Is there a way I can test this then? See if my read/write rates improve if the cables were pushed further upwards.
 
Have you checked the disk health? Something like https://crystalmark.info/en/software/crystaldiskinfo/ will show you the drive's smart health info, but will also display SATA link speeds (in case a faulty cable is dropping to a slower speed for some reason).

What motherboard are you using? Some boards have more than 1 sata controller, and some of the ports are sometimes noticably slower/worse (e.g. non-intel controller chips)
 
Are you talking about when they are plugged in the wiggle room? I notice on the motherboard I can move them quite a bit up and down, but I didn't think that would have made an impact :(

Is there a way I can test this then? See if my read/write rates improve if the cables were pushed further upwards.

Yes i'm talking about the wiggle room, have no idea how you would test however. When I have had an issue with sata plugs the drive has just disappeared from the system.
 
I installed that program, all drives health's are GOOD and the temperatures are 30.

However I do not see "Sata link speeds".

UPDATE: Ignore me I downloaded CrystalDiskInfo and not CrystalDiskMark *facepalm*

What speeds should I be expecting?
 
Gigabyte Z87-D3HP
Should be no difference between ports then as they are all sata 6gb/s on the same intel controller (unlike some older boards)

When I use this program what speeds should I expect from a Crucial MX100 256GB SSD and two Seagate 1 and 2TB 7200RPM HDDs?
IHowever I do not see "Sata link speeds".
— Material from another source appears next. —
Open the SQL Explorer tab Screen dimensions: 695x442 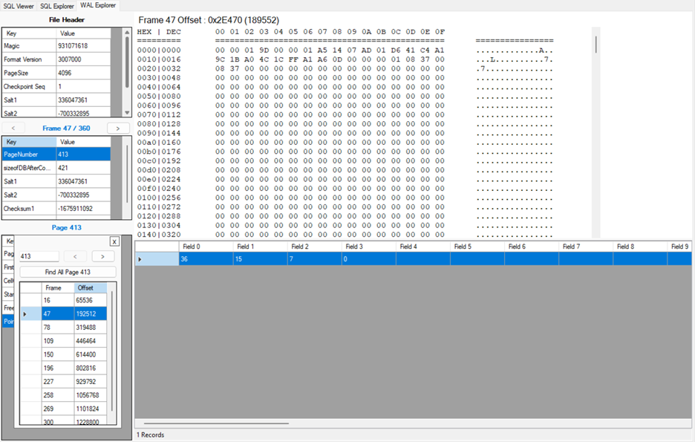coord(56,5)
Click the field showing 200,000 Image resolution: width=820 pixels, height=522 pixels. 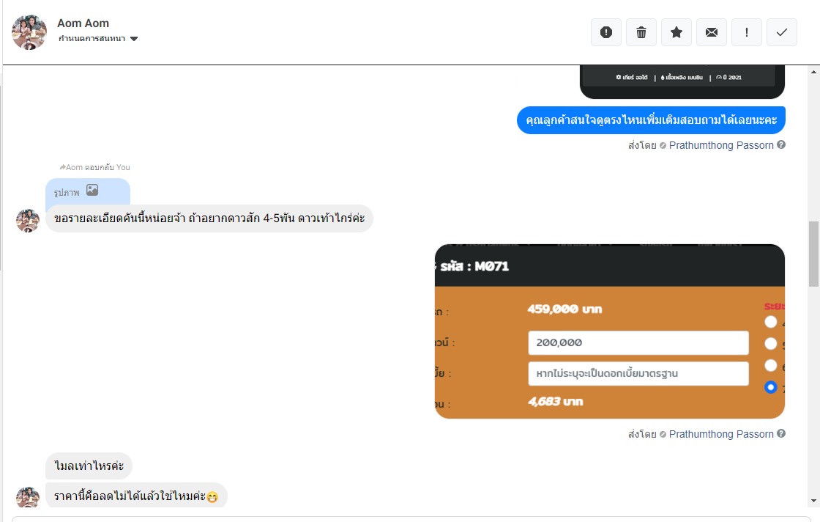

On CrystalDiskInfo it should list the interface as "Serial ATA" and then under that the Transfer Mode (which should be "SATA/600" for your SSD, and could be "SATA/600" or "SATA/300" for your hard drives - depending on the exact age/models of them - it's unlikely to be "SATA/150" unless they are really old drives, or there is a problem)


EDIT:
Another thought - what mode is the SATA controller set to in the bios? For best performance it should be set to AHCI (rather than Compatible, SATA, IDE or anything else)
 
On CrystalDiskInfo it should list the interface as "Serial ATA" and then under that the Transfer Mode (which should be "SATA/600" for your SSD, and could be "SATA/600" or "SATA/300" for your hard drives - depending on the exact age/models of them - it's unlikely to be "SATA/150" unless they are really old drives, or there is a problem)
All three of the drives show as SATA 600.

EDIT:
Another thought - what mode is the SATA controller set to in the bios? For best performance it should be set to AHCI (rather than Compatible, SATA, IDE or anything else)
On the BIOS the SATA mode is AHCI. The only things I seen that were disabled was "hot plug" and "external sata".

Do you have write buffering enabled for the drives in device manager?
On all three drives I have:
Enable write caching on the device - YES
Turn off windows write cache buffer flushing on the device - NO
 
As far as testing the hard drive, it's always a good idea to use a manufacturer-supplied testing software (ours would be SeaTools) because who better understands a drive and its' firmware than the people who made the drive? Also, in the event any drive comes up with errors/RMA is needed, typically manufacturers will require you to scan the drive with their own software as part of the process anyways.

Typically a sign of a bad SATA cable is the drive vanishing/disappearing & reappearing. There is a tool called a SATA continuity tester.
 
Thanks for all the replies.

I will buy some extra SATA cables as a precaution but the HDD/SDD seem to be working fine at the moment.

Was just weird glitched like:

1) Opening a RAR file would freeze for about 5secs before showing me the contents
2) Sometimes when W10 boots to desktop the icons wouldn't show (just white papers)
 
Thanks for all the replies.

I will buy some extra SATA cables as a precaution but the HDD/SDD seem to be working fine at the moment.

Was just weird glitched like:

1) Opening a RAR file would freeze for about 5secs before showing me the contents
2) Sometimes when W10 boots to desktop the icons wouldn't show (just white papers)

It could still be a driver issue, I would be temped to install intel RST drivers above.